A quattordici anni viene cacciata dal campo di pallavolo perché un bullo della scuola le dice «vattene cicciona». Rischia allora di perdersi tra i trecentomila siti in internet pro-anoressia. Ma non ci casca, si salva, perché trova la strada della più vicina sede del Fronte della Gioventù.

L’ambiente in cui Giorgia quindicenne si inserisce potrebbe essere un centro sociale, almeno dal punto di vista delle motivazioni e delle dinamiche psicologiche. È la questione della comunità a emergere in queste pagine, con tutta la sua ambiguità.

In una delle prime riunioni a cui partecipai, rimasi colpita da un ragazzo che alla fine chiese: qualcuno ha bisogno di essere accompagnato a casa? Capii che in quell’ambiente ciascuno era responsabile degli altri, tutti si occupavano di tutti. Tutti erano la famiglia di tutti.

Eravamo dipinti come i cattivi, i violenti, invece il Fronte della Gioventù era accogliente. Non c’era alcuna forma di preclusione nei confronti di nessuno, e anche persone che in altri contesti non avrebbero avuto la minima possibilità reale di socialità, in quell’ambiente potevano trovare una casa. Per questo, da sempre, in ogni sezione che si rispetti c’era anche il matto. O forse, a essere sinceri, un po’ tutti avevamo le nostre stranezze. Di recente, ripensandoci, mi sono resa conto che molti di quelli che abbracciavano la militanza politica arrivavano da situazioni familiari particolari: tanti avevano genitori separati o magari vivevano in contesti con qualche problema. I ragazzi che più si dedicavano all’impegno politico cercavano dei riferimenti, una loro dimensione, volevano appartenere a qualcosa.

Anche coloro che frequentano un centro sociale o aderiscono a un movimento anarchico o comunista sono mossi (fra l’altro) da un desiderio di comunità. Il problema è che la parola comunità è ambigua. C’è una comunità di appartenenza, come quella cui aderisce Giorgia, nella quale ciò che conta è l’identità, l’origine da cui proveniamo: l’essere. E c’è una comunità desiderante, o nomadica, nella quale quel che conta non è da dove veniamo ma dove ci dirigiamo, o dove vorremmo andare. In questa comunità ciò che conta non è quel che siamo ma quel che diveniamo. 

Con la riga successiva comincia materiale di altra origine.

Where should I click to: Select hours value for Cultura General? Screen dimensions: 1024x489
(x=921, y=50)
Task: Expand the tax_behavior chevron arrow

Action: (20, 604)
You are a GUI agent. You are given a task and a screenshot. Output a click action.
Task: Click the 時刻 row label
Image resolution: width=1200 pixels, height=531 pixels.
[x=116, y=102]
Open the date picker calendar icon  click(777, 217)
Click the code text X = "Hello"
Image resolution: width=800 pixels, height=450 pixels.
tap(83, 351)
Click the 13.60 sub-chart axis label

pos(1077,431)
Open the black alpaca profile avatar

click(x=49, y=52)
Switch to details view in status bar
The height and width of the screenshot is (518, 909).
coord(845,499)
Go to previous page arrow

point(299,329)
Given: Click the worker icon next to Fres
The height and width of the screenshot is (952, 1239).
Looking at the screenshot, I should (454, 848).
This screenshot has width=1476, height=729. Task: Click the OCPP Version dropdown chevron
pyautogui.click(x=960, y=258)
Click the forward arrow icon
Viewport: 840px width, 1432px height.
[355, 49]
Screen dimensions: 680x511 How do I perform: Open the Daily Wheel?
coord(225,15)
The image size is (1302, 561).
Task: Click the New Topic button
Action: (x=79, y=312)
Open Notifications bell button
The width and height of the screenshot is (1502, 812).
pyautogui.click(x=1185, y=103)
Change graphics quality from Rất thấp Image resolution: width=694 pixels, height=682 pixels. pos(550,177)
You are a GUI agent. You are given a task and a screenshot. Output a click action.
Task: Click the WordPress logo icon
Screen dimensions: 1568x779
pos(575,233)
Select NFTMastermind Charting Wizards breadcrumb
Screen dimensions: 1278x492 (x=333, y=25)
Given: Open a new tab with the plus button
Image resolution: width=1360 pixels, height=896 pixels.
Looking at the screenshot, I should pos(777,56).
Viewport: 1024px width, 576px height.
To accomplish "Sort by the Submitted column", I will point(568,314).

La parola chiave è qui identità. Ma cosa voglia dire quella parola non lo sa nessuno. Certamente non lo sa la Meloni, e non lo so neppure io, per la semplice ragione che quella parola non significa niente: è solo il calco, il rovesciamento della differenza. È, se così posso dire, la differenza malintesa, la differenza fissata, la differenza ammalata di paura e di aggressività. 

La differenza si trasforma in identità quando si fa aggressiva, quando pretende di stabilire le sue frontiere e la sua intangibilità, quando si protegge contro la contaminazione, quando aggredisce un nemico perché la guerra è il solo modo per rinsaldare nel tempo l’identità e per espandere il suo spazio. 

Nella differenza non vi è competizione, ma coevoluzione. Per farsi identitaria la differenza deve competere, e vincere. 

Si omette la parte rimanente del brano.